Início » Violência em protestos no Irã já deixou cerca de cinco mil mortos

Violência em protestos no Irã já deixou cerca de cinco mil mortos

por Redação

Cerca de 5.000 pessoas morreram em decorrência da violência registrada durante a onda de protestos no Irã, segundo afirmou neste domingo (18) uma fonte do governo iraniano à uma agência de notícias internacional.

Os protestos ocorrem há mais de 20 dias e começaram em meio à crise econômica e ao alto custo de vida no país do Oriente Médio. Com o avanço das manifestações, os atos passaram a incluir pedidos pelo fim do regime dos aiatolás, que governa o Irã há mais de 40 anos sob rígidas leis de repressão, especialmente contra mulheres.

A repressão às manifestações, com relatos de policiais e militares disparando contra manifestantes, provocou reação da comunidade internacional. O presidente dos Estados Unidos, Donald Trump, chegou a ameaçar atacar o Irã, o que reacendeu as tensões entre os dois países.

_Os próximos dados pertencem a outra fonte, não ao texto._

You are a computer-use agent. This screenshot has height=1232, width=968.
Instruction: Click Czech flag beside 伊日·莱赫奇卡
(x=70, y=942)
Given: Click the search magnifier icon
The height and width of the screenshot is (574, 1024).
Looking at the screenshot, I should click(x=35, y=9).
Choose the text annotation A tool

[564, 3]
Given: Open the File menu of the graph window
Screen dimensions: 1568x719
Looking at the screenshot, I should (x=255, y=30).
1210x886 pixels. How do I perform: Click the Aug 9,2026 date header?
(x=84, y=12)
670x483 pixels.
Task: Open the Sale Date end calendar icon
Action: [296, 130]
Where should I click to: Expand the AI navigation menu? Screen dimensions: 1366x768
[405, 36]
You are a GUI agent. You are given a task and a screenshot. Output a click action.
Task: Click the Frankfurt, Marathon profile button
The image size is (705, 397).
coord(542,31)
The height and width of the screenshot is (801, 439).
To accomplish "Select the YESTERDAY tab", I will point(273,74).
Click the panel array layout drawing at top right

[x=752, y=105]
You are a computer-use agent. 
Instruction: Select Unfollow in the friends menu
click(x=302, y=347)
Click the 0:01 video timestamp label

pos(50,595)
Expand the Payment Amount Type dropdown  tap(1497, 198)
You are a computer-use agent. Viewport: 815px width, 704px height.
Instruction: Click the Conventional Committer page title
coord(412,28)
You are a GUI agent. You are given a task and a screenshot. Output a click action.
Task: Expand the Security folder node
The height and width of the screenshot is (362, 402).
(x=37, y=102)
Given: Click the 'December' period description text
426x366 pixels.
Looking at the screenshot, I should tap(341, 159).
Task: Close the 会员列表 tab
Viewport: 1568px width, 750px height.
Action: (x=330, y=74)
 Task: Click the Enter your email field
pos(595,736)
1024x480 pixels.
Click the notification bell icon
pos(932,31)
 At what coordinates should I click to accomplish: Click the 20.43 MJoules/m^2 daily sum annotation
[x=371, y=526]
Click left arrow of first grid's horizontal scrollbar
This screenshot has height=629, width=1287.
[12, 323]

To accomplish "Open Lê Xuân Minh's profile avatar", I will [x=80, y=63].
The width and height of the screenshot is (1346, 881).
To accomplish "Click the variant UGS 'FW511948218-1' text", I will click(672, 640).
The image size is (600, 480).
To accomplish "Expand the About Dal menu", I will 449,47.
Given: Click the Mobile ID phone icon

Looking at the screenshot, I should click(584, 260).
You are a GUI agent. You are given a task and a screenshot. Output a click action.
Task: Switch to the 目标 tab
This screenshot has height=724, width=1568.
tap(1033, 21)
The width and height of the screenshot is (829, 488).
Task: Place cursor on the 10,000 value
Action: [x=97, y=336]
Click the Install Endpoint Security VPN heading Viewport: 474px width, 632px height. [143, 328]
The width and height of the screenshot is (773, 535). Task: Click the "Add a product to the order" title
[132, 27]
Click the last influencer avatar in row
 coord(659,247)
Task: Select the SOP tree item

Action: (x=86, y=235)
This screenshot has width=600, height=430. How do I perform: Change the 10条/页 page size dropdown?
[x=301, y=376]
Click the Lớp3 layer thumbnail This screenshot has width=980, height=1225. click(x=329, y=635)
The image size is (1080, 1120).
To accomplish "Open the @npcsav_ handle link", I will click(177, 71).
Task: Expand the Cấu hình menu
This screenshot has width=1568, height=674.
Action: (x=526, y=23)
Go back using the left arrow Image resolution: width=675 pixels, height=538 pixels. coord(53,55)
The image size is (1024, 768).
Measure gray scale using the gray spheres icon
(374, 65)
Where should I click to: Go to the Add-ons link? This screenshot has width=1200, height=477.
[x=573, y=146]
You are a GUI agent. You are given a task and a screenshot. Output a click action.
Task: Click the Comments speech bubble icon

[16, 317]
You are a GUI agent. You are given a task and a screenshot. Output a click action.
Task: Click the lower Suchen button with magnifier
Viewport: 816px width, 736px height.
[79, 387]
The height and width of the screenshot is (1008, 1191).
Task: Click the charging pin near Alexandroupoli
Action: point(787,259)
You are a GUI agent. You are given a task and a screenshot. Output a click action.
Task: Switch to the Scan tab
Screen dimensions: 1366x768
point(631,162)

O governo iraniano nega responsabilidade pelas mortes e afirma que tanto civis quanto agentes de segurança foram mortos pelos próprios manifestantes, que, segundo Teerã, incitam a violência. As autoridades iranianas também acusam os Estados Unidos de infiltrar agentes nos protestos.

Até a última atualização, o novo balanço não havia sido confirmado oficialmente. No sábado (17), o grupo de direitos humanos HRANA, com sede nos Estados Unidos, informou que contabilizava 3.308 mortes, além de outros 4.382 casos que ainda estavam sob análise. A ONG também afirma que cerca de 24.000 pessoas foram presas.

Já a organização Iran Human Rights, sediada na Noruega, calcula que 3.428 manifestantes foram mortos pelas forças de segurança, mas admite que o número pode ser maior. O canal de oposição Iran International, com sede no exterior, afirmou que 12.000 pessoas morreram nos protestos, citando autoridades do governo e fontes da área de segurança.

“Não se espera que o número final de mortos aumente significativamente”, disse uma fonte do governo iraniano, que acusou “Israel e grupos armados no exterior” de apoiar e equipar os manifestantes. Segundo o mesmo funcionário, cerca de 500 dos mortos seriam militares ou policiais.